What you should do: Take the line containing "Task: Collapse the" through the last line of the data and retype those lines exactly. Pictures do not belong in the copy.

--------------------

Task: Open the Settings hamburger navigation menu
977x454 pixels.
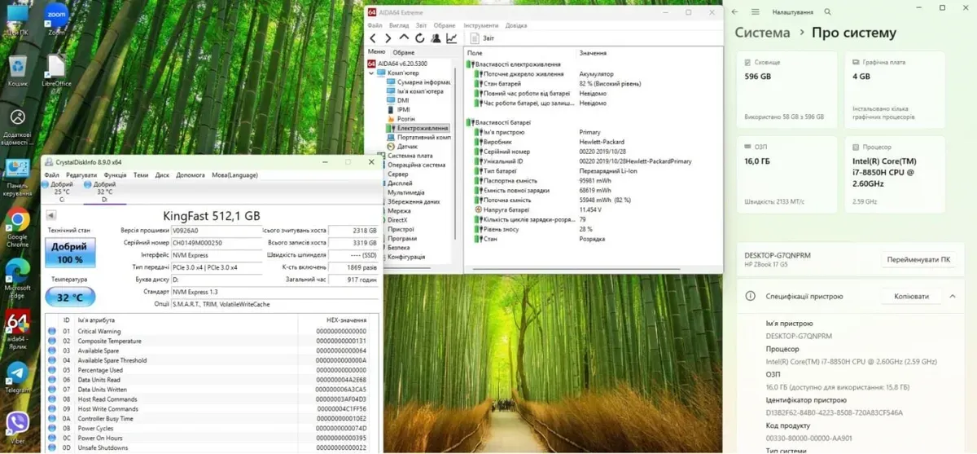Action: point(756,12)
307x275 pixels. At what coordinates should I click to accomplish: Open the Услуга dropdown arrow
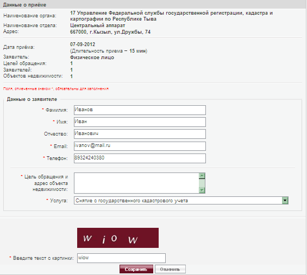point(285,200)
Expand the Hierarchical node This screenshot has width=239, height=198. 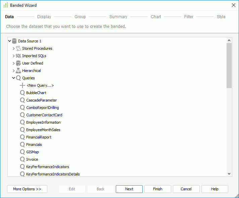[13, 71]
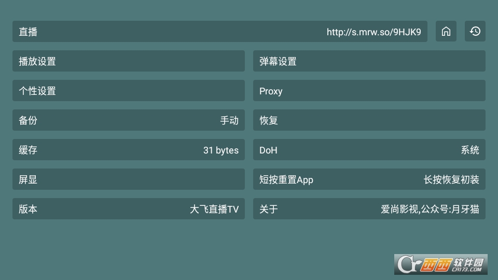498x280 pixels.
Task: Open the 直播 live source row
Action: [220, 32]
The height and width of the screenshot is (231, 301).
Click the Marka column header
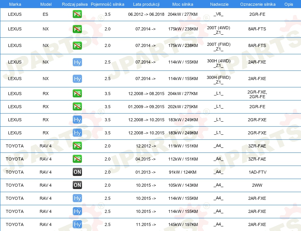tap(15, 4)
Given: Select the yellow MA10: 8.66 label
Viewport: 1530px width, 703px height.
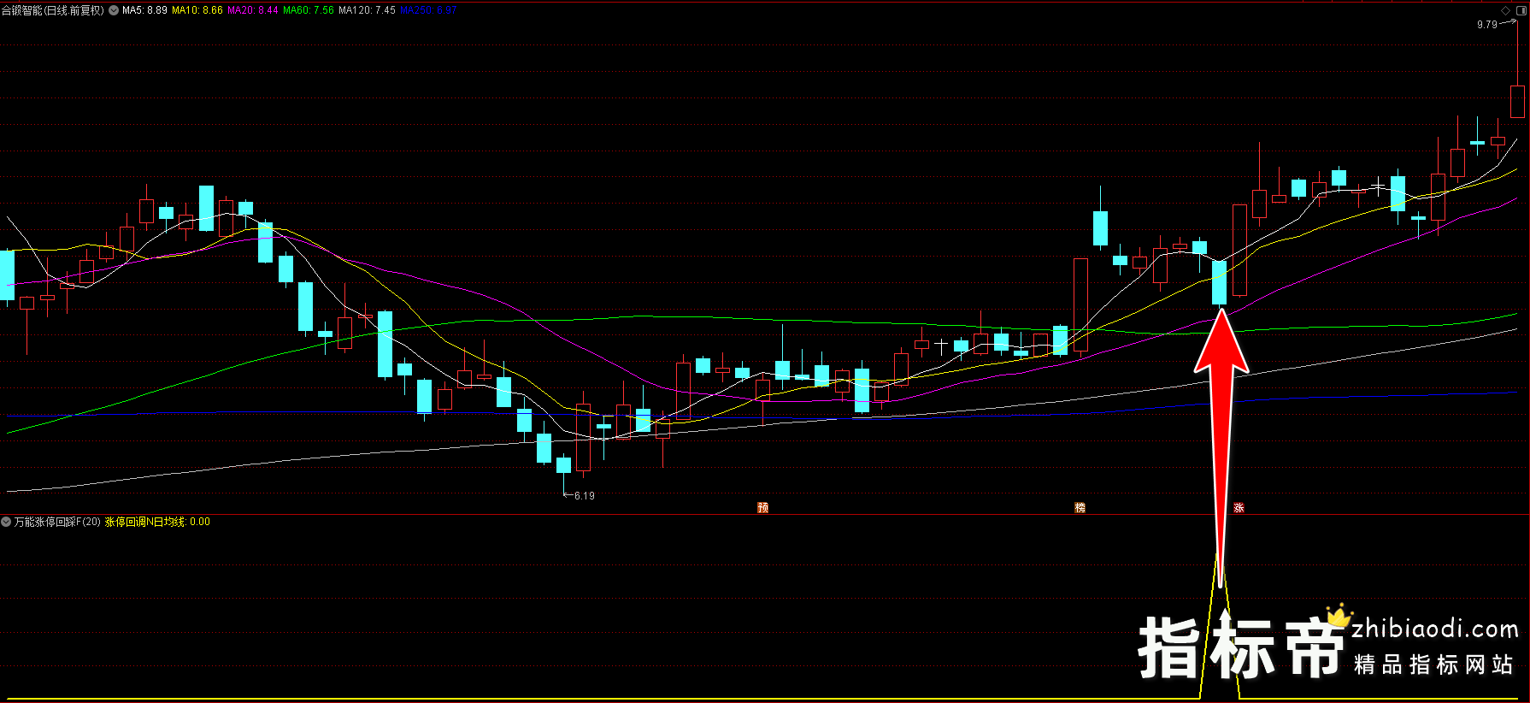Looking at the screenshot, I should (197, 10).
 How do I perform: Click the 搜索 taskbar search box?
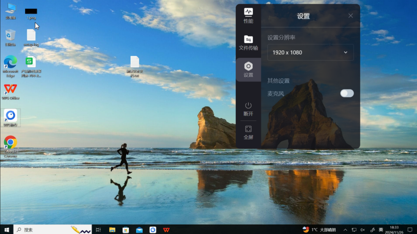(42, 229)
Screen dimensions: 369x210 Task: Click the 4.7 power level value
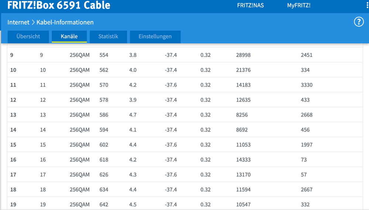(x=133, y=115)
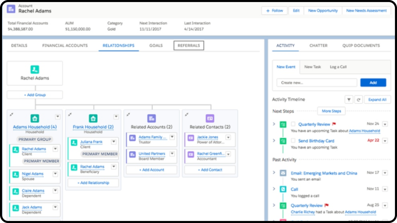Open the United Partners account link
The image size is (397, 223).
[x=152, y=154]
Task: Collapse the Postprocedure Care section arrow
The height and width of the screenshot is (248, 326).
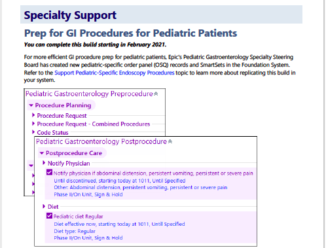Action: [x=42, y=153]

--------------------

Exercise result:
Task: Collapse the Postprocedure Care section arrow
The height and width of the screenshot is (248, 326).
Action: [x=42, y=153]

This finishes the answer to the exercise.